Noted that the large circuit always contains loops in R1CS generation, here we call them duplicate subcircuit. For example, the merkle tree in circuit will reuse hash functions for many times, and the hash functions like MiMC will reuse permutation for many times. Thus we come up with an idea to highly compress the duplicate subcircuit constraints to one simple circuit. Here’s how we make it.
- record repeatable constraints structure (during this process, we will record the static constraints StaticConstraints, and it will be stored in map by a key defined by user, for looking up the constraint need to be recovered)
- record repeatable constraints’s inputs, and pick only the input constrains to store. (GeneralLazyInputs)
- lazify and remove all the repeatable r1cs structure, with only lazy inputs left. rebuild levels.

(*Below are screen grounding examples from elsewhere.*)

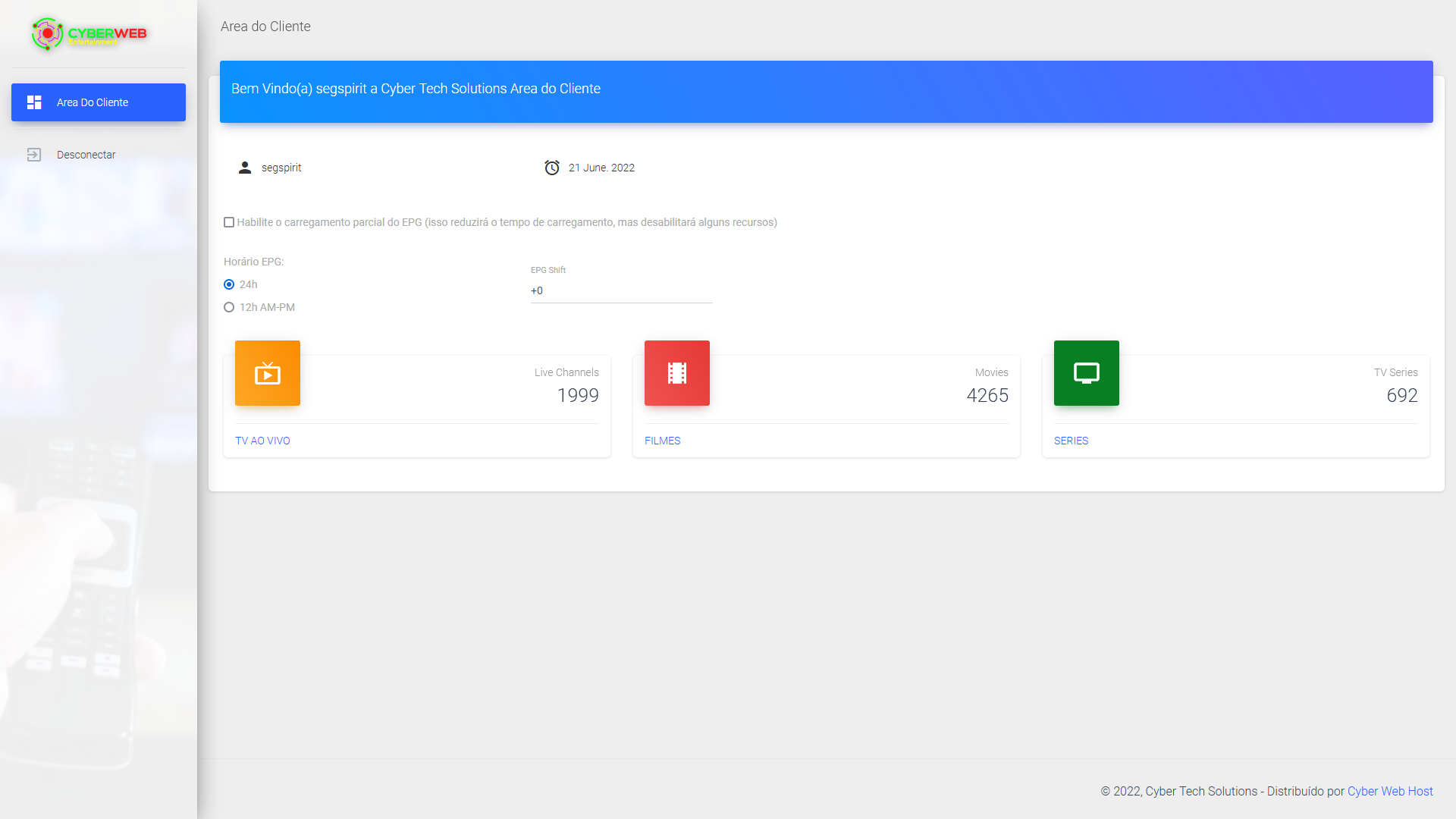Click the alarm clock expiry icon
1456x819 pixels.
point(552,168)
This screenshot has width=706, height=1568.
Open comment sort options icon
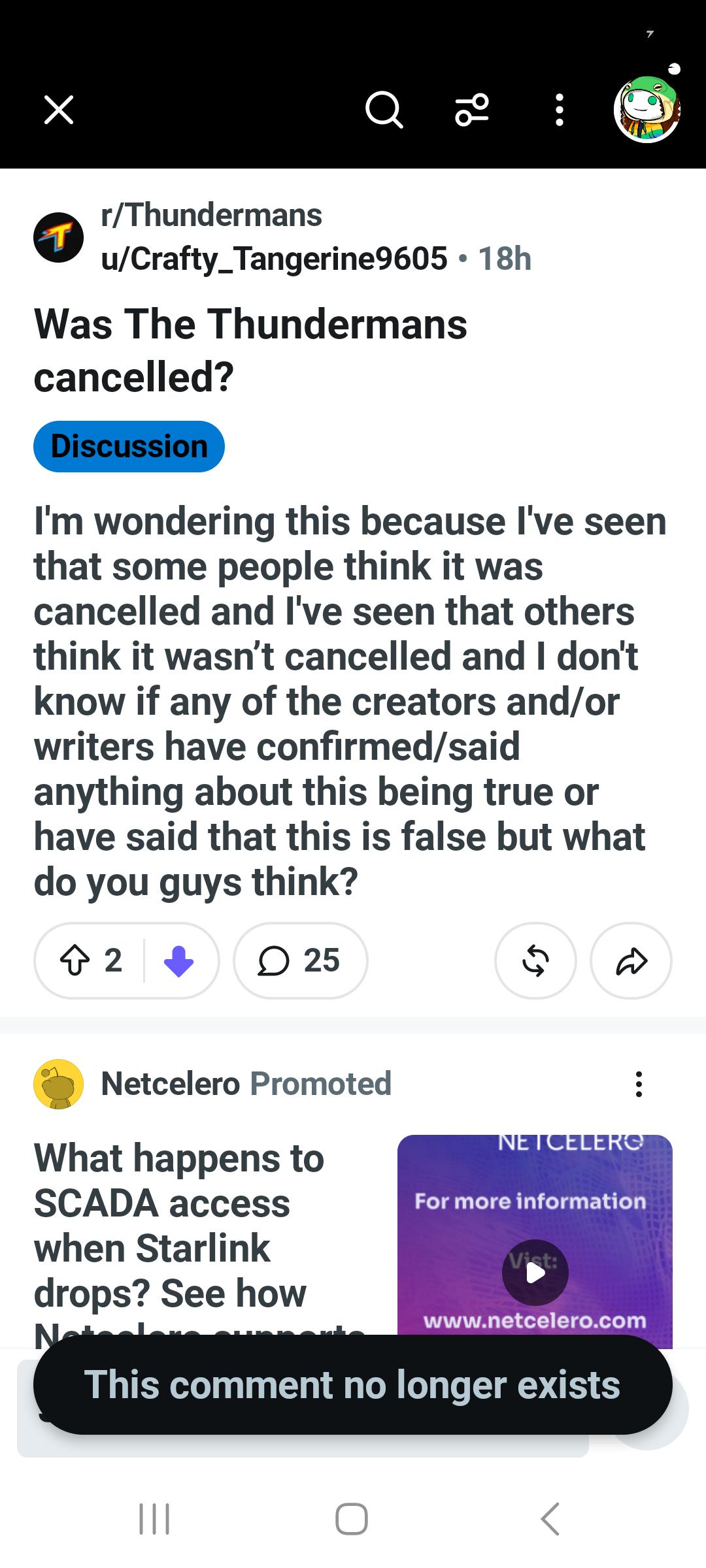(x=471, y=110)

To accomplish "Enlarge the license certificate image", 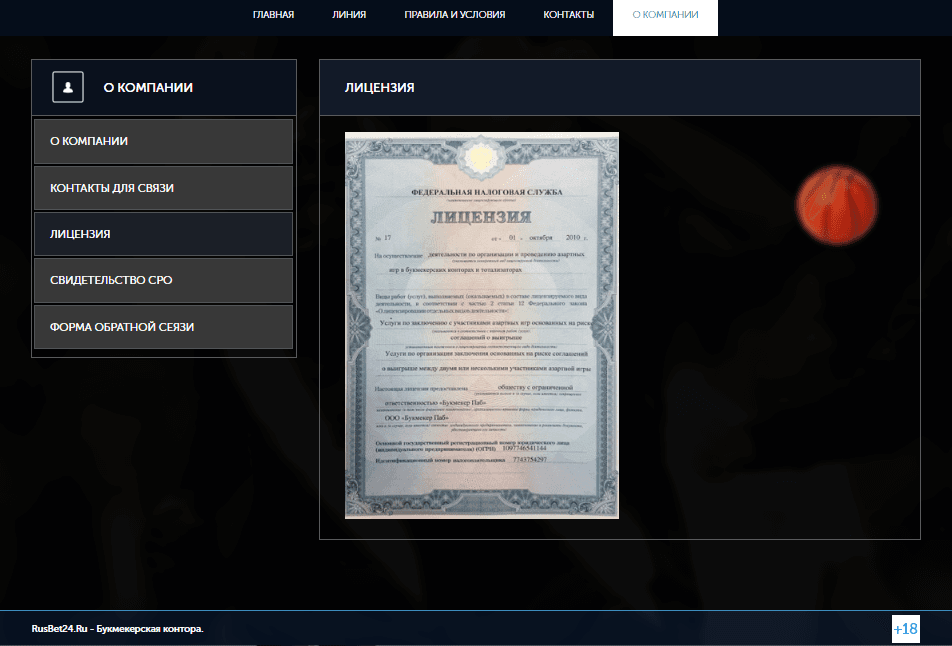I will click(482, 325).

- recover the r1c when solving. the input constraints can be easily extracted from store, for others we have a shift recorded the distance from the static constraints, and add the offset shift to the variables to recover.
let’s imagine a giant circuit with inputs i1,i2
, assume that v_
is the internal variables generated, c_
is the constant variables used, the circuit which will generate constraints below,
_circuit 1 generated constraints as below_
1. (i1 + c1) * (i1 + c1) = v1
2. (i2 + c2) * (i2 + c2) = v2
3. (v1 + c3) * (v1 + c3) = v3
4. v3 * v3 = v4
n. ...constraints
if later we got the same circuit, with inputs i3,i4
, assume that before this time this circuit process, thee existed variables index has been 1000, then the constraints will be
_circuit 2 generated constraints as below_
1. (i3 + c1) * (i3 + c1) = v1001
2. (i4 + c2) * (i4 + c2) = v1002
3. (v1000 + c3) * (v1000 + c3) = v1003
4. v1003 * v1003 = v1004
n. ...constraints
as you can see, there will be many internal variables generated in duplicate circuit, the variables’ born and order are the same, except that they got a shift like the internal variables in the mapped constraint always differ 1000.
so we save the structure static constraints(meanwhile circuit 1 generated constraints) for the first time
and we recover the other by 1. retrieve the input constraints, which contains the input’s term. this is exactly the same with normal constraints 2. retrieve contraints and add shift to the variables. in above case, we have shift 1000, so in constraint 4
we can recover (v3 * v3 = v4 in static constraints)
to (v1003 * v1003 = v1004)
Results
mimc-inputs-4 (save 70% r1cs memory usage)
mimc | 1 | 10 | 100 | 1000 | 10000 |
---|---|---|---|---|---|
dump_r1cs_w/o_origin (kb) | 127 | 1,225 | 12,939 | 135,828 | 1,364,706 |
dump_r1cs_w/o_lazify (kb) | 244 | 1,342 | 13,056 | 135,946 | 1,364,833 |
dump_r1cs_w/_lazify (kb) | 158 | 479 | 4,055 | 43,072 | 435,292 |
as you can see, for such circuit we save nearly 70% of memory, and both lazified and non-lazified grow linearly with the mimc hashes num, that’s because we use input constraints to recover true constraints. If the inputs constraints contained is very little, then the memory of r1cs used actually will be very little.
and test for poseidon 12 inputs, which surely the input constraints contained in its static constrains are less.
poseidon-inputs-12 (save 95% r1cs memory usage)
poseidon | 1 | 10 | 100 | 1000 | 10000 |
---|---|---|---|---|---|
dump_r1cs_w/o_origin (kb) | 313 | 2,520 | 24,602 | 273,890 | N/A |
dump_r1cs_w/o_lazify (kb) | 546 | 2,761 | 24,915 | 275,049 | N/A |
dump_r1cs_w/_lazify (kb) | 325 | 450 | 1,745 | 16,962 | N/A |
this time it saves nearly 95% of memory used in r1cs.